Além de analisar as empresas que de fato possuem um interessante valor intrínseco, mas têm sido penalizadas pelo mau humor do mercado, é essencial que o investidor busque empresas líquidas, que sejam negociadas diariamente. "Ao investir em fallen angels, o investidor deve tomar cuidado com algumas small caps de baixíssima liquidez", alerta Philipe Biolchine. As small caps são as ações com volume baixo de negociação. Entre outros motivos, elas podem ser arriscadas porque em alguns casos ficam dias sem ser negociadas, deixando o investidor impossibilitado de resgatar seus recursos a qualquer momento.
Outra orientação crucial é diversificar a aplicação, não concentrando os recursos em uma única ação. “É preciso diversificar por empresas e por setores. Quando a presidente interferiu na regulação do setor elétrico, por exemplo, todas as empresas de energia caíram. O investidor que aplicou apenas nesse setor teve um grande prejuízo”, afirma Fábio Carvalho.
Mas, esse pode ser outro grande empecilho para o pequeno investidor, que por possuir poucos recursos, pode não conseguir montar um portfólio muito diversificado.
O sócio da First Value recomenda que ao investir em fallen angels o investidor monte uma carteira com pelo menos 10 ações. “E 10 empresas ainda pode ser pouco. Eugene Fama investe em fallen angels, mas ele opera de forma muito diversificada, comprando cerca de mil empresas. Individualmente uma delas pode continuar fora, mas fazendo isso o resultado no geral podem ser muito bom", diz Biolchini. Eugene Fama é um dos vencedores do Prêmio Nobel de Economia deste ano e um dos grandes entusiastas do value investing.
Caso o investidor não tenha recursos suficientes para fazer uma boa diversificação, o investimento nas fallen angels pode não ser recomendado.
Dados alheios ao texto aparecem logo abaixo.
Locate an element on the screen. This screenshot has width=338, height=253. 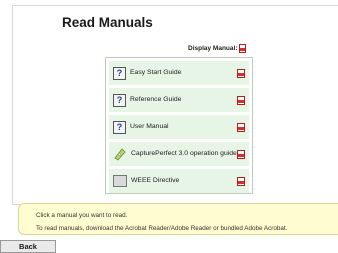
manual-label: WEEE Directive is located at coordinates (156, 180).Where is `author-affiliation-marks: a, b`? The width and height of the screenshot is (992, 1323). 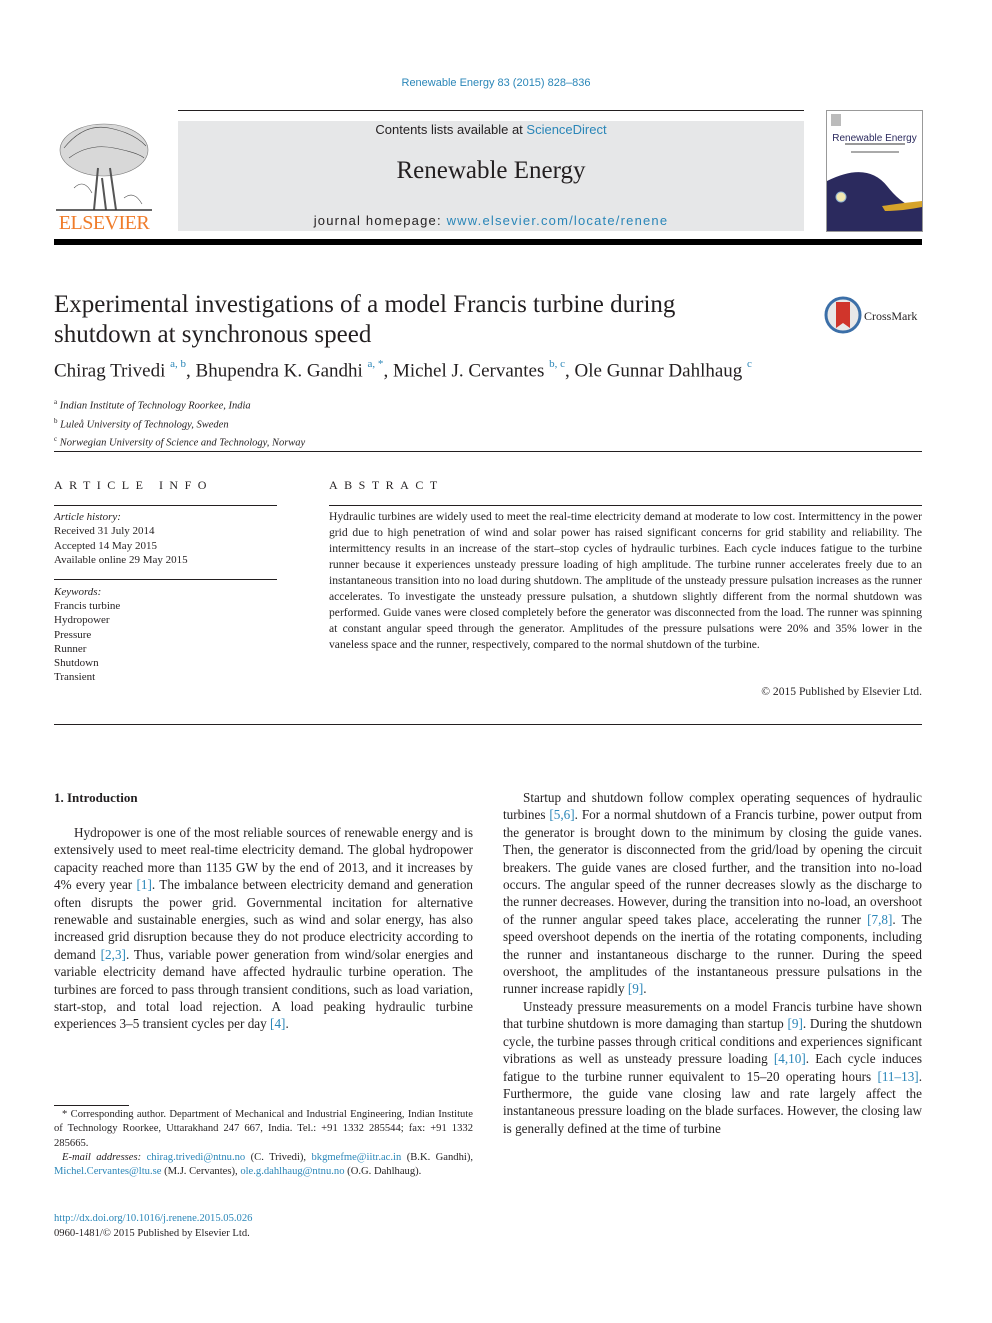 author-affiliation-marks: a, b is located at coordinates (178, 364).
Aplicar na Bolsa apenas comprando fallen angels pode ser muito arriscado, por isso o ideal é que o investidor também tenha carteiras de ações que sigam outras estratégias, além de investir em outros produtos do mercado, para não concentrar seu investimento apenas na Bolsa.
Como toda essa diversificação pode exigir grandes aportes, o sócio da First Value afirma que o investimento em fallen angels ainda é mais comum entre investidores qualificados, que possuem mais de 300 mil reais em aplicações financeiras.
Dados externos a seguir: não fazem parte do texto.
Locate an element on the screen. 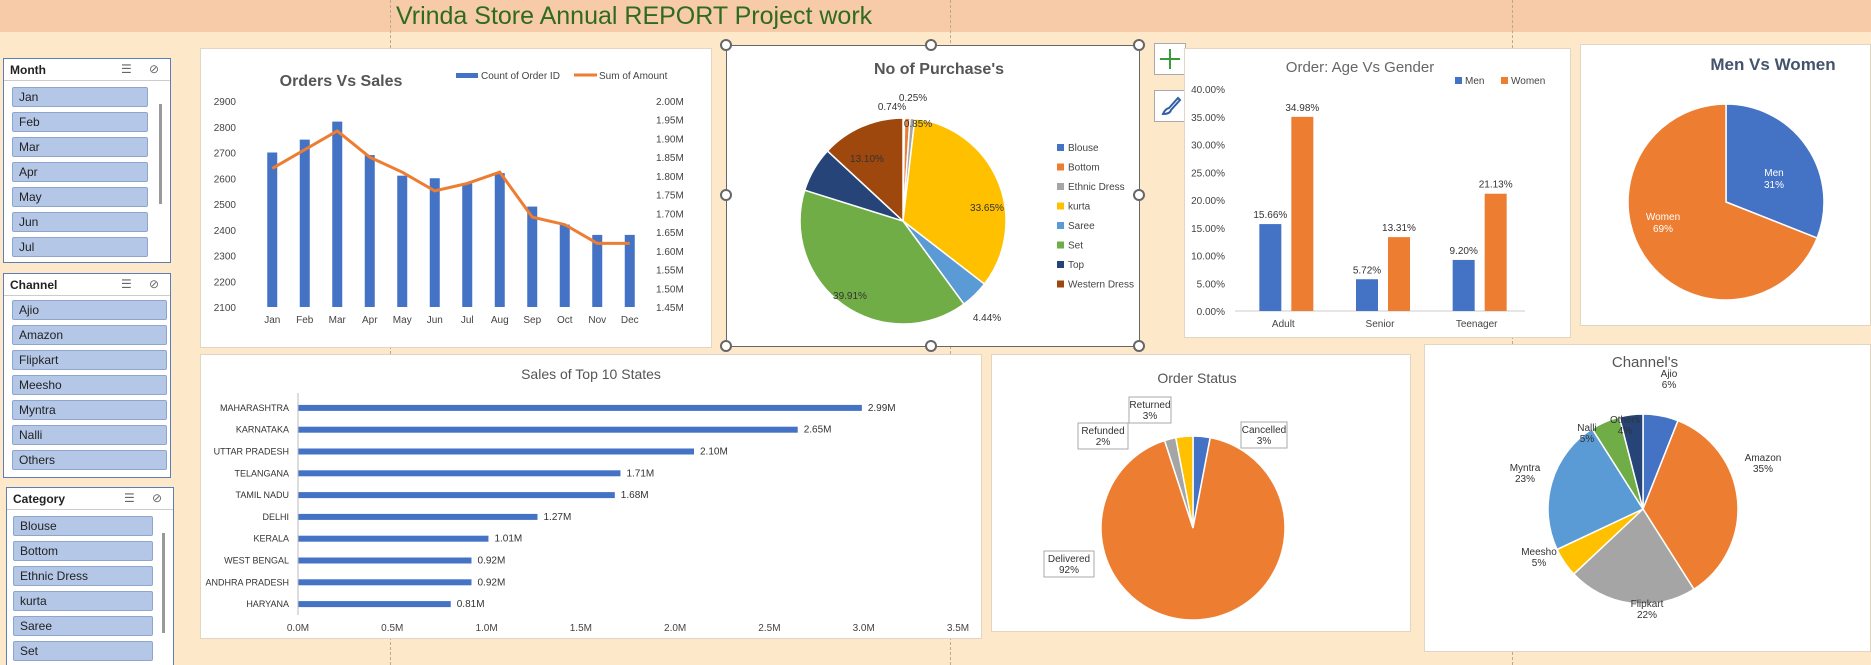  data-label: Men is located at coordinates (1774, 174).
Outra questão que deve ser pesada é que o investimento em fallen angels pode não ser nada animador. “Comprar ação fora de moda é um bom negócio, mas é chato. É chato ficar fora do consenso, em um setor que não está 'bombando' e no qual as pessoas não estão festejando os lucros”, comenta o sócio da First Value.
Por isso, outro requisito básico do investimento é ter um horizonte de longo prazo. “Alguns períodos vão ser piores e para superar esses momentos é preciso investir no longo prazo. Essa filosofia do longo prazo ganhou ainda mais validação com o prêmio Nobel de Economia deste ano”, diz Biolchini.
Além de no longo prazo ser possível mitigar as oscilações das bolsas, como o investimento nas fallen angels é feito quanto elas estão em baixa, o investidor precisará de tempo até que as ações tragam alguma valorização.
Exemplos de fallen angels
Durante o fórum "Value Investing Brasil", Fábio Carvalho ministrou a palestra “Investment Picks: análise aprofundada”, na qual ele citou o caso de duas empresas que hoje, segundo sua opinião, são exemplos de fallen angels bastante promissoras.
As empresas são a Saraiva e a Romi, fabricante de máquinas-ferramenta usadas na cadeia industrial, e dona do curioso fato de ter sido a fabricante do primeiro automóvel brasileiro, o Romi-Isetta.
Dentro da extensa análise feita por Carvalho para justificar o investimento nas empresas, ele explicou que somente os ativos não operacionais da Romi, como seus terrenos e propriedades, já superam o seu valor de mercado atual. E a Saraiva, segundo ele, está sofrendo com o pessimismo do mercado em relação à sua atuação na área de varejo de livros e CDs, o que seria um equívoco já que a empresa tem também uma outra frente de atuação muito forte focada em conteúdos educativos e tecnologia.